Carbon and nitrogen are contained in plant biomass and in soils. Biomass is the total weight of plants above and below the ground: leaves, stems, trunks and roots. Soils contain carbon and nitrogen that is derived from the death and decomposition of plant leaves, stems and roots. Working early in the day during the warm growing season, field crews collect "biomass" by clipping and weighing low-growing vegetation such as shrubs and groundcover. Since the mesquite production of an entire ecosystem is too large to cut and weigh, scientists estimate using equations that relate plant height, basal stem diameter and canopy dimensions to biomass.
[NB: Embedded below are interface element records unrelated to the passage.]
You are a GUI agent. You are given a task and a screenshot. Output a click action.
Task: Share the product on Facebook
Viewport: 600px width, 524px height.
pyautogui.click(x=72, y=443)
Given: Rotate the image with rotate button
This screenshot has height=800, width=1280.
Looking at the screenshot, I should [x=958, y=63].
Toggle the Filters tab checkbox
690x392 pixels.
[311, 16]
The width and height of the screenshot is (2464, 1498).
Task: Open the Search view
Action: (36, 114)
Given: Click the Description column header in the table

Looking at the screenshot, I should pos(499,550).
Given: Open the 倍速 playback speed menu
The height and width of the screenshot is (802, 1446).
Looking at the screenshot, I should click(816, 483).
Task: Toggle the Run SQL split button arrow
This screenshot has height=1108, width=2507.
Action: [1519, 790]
At the laboratory, plant and soil samples are ground into fine particles by a series of mechanical grinders. An elemental analyzer then measures the concentration of carbon and nitrogen in the particles. The levels of carbon and nitrogen in the plants and soils of the ecosystem are calculated by multiplying the biomass values by concentration values. By measuring different pastures, Archer can assess the impact of land use and vegetation change on carbon and nitrogen abundance.

New funding from the USDA's Managed Ecosystems Program makes possible more detailed and extensive sampling, including the use of dynamic simulation models. These models refine estimates of how the carbon and nitrogen mass in plants and soils have changed over time as a result of woody plant encroachment and brush management practices aimed at reducing it. Archer also is collaborating with scientists at the University of Colorado and the Carnegie Institute at Stanford University on a NASA project at the SRER.

"We are currently working on approaches that will allow us to use aerial photography and satellite imagery to make large-scale assessments of the carbon and nitrogen content of soils and vegetation," Archer says.

Atmospheric nitrogen occurs naturally when organic matter decays. It also adds to greenhouse gases and to trophospheric ozone. Mesquites are legumes, which use bacteria to "fix," or convert, atmospheric nitrogen to forms of nitrogen necessary for plant metabolism and growth.

"Changes in vegetation from non-nitrogen fixing species such as grasses to nitrogen-fixing species such as mesquite might change fundamental ecosystem properties with regard to nitrogen availability," Archer says. "Both ecosystem productivity and greenhouse gas concentrations are affected."

Archer's research ultimately will lead to some answers about how much carbon gets sequestered, or tied up, and for how long, in various vegetative types and under various land management practices. This is important for carbon credit programs being considered in some parts of the United States. Such programs compensate landowners and land managers for promoting vegetation growth or restoring degraded range and pasture land, to increase carbon sequestration in the ground.

"This might be a win-win situation because it could be a source of capital for range improvement practices that have many spin-off benefits, such as increasing soil organic matter and improving water-holding capacity and fertility," Archer says.

The biodiversity of grassland ecosystems, the capacity for the soil to retain water and the ability of the land to sustain wildlife and livestock are some of the issues at stake. "With woody plant encroachment, we're losing the plants and animals indigenous to our grasslands," Archer says. "That's one downside of woody plant encroachment that offsets the possible benefits of carbon sequestration."